ENTRIES SUPPLIED:
============================================================

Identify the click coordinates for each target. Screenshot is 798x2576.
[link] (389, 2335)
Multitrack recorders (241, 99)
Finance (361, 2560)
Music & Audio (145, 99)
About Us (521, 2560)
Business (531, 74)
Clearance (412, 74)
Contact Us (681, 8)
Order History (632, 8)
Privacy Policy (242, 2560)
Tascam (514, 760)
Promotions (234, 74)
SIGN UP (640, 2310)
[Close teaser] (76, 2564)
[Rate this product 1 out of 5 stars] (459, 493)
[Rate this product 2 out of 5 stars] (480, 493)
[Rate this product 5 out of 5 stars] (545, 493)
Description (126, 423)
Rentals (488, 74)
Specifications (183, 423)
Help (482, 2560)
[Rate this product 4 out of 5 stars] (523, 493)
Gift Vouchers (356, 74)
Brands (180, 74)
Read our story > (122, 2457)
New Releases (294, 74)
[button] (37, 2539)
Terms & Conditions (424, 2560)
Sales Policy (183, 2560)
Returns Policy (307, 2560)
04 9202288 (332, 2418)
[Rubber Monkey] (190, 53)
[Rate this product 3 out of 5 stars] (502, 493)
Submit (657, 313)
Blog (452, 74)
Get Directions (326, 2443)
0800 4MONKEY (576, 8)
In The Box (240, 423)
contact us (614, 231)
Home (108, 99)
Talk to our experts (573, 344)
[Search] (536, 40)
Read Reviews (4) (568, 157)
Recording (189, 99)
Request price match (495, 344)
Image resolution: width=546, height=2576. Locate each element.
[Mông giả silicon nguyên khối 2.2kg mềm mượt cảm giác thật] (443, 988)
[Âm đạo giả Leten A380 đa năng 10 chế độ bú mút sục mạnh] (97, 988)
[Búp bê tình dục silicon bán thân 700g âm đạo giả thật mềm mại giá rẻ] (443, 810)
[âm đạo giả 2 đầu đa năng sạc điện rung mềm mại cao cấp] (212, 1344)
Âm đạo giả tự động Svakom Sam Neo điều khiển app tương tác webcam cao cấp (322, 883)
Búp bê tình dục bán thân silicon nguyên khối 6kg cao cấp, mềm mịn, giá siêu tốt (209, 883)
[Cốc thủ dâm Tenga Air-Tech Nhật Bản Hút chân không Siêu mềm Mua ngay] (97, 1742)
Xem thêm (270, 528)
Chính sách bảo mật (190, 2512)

============================================================

YOUR GOAL:
Each of the records above is to be copied exactly.

YOUR SOLUTION:
Identify the click coordinates for each target. Screenshot is 798x2576.
[link] (389, 2335)
Multitrack recorders (241, 99)
Finance (361, 2560)
Music & Audio (145, 99)
About Us (521, 2560)
Business (531, 74)
Clearance (412, 74)
Contact Us (681, 8)
Order History (632, 8)
Privacy Policy (242, 2560)
Tascam (514, 760)
Promotions (234, 74)
SIGN UP (640, 2310)
[Close teaser] (76, 2564)
[Rate this product 1 out of 5 stars] (459, 493)
[Rate this product 2 out of 5 stars] (480, 493)
[Rate this product 5 out of 5 stars] (545, 493)
Description (126, 423)
Rentals (488, 74)
Specifications (183, 423)
Help (482, 2560)
[Rate this product 4 out of 5 stars] (523, 493)
Gift Vouchers (356, 74)
Brands (180, 74)
Read our story > (122, 2457)
New Releases (294, 74)
[button] (37, 2539)
Terms & Conditions (424, 2560)
Sales Policy (183, 2560)
Returns Policy (307, 2560)
04 9202288 (332, 2418)
[Rubber Monkey] (190, 53)
[Rate this product 3 out of 5 stars] (502, 493)
Submit (657, 313)
Blog (452, 74)
Get Directions (326, 2443)
0800 4MONKEY (576, 8)
In The Box (240, 423)
contact us (614, 231)
Home (108, 99)
Talk to our experts (573, 344)
[Search] (536, 40)
Read Reviews (4) (568, 157)
Recording (189, 99)
Request price match (495, 344)
Image resolution: width=546, height=2576. Locate each element.
[Mông giả silicon nguyên khối 2.2kg mềm mượt cảm giác thật] (443, 988)
[Âm đạo giả Leten A380 đa năng 10 chế độ bú mút sục mạnh] (97, 988)
[Búp bê tình dục silicon bán thân 700g âm đạo giả thật mềm mại giá rẻ] (443, 810)
[âm đạo giả 2 đầu đa năng sạc điện rung mềm mại cao cấp] (212, 1344)
Âm đạo giả tự động Svakom Sam Neo điều khiển app tương tác webcam cao cấp (322, 883)
Búp bê tình dục bán thân silicon nguyên khối 6kg cao cấp, mềm mịn, giá siêu tốt (209, 883)
[Cốc thủ dâm Tenga Air-Tech Nhật Bản Hút chân không Siêu mềm Mua ngay] (97, 1742)
Xem thêm (270, 528)
Chính sách bảo mật (190, 2512)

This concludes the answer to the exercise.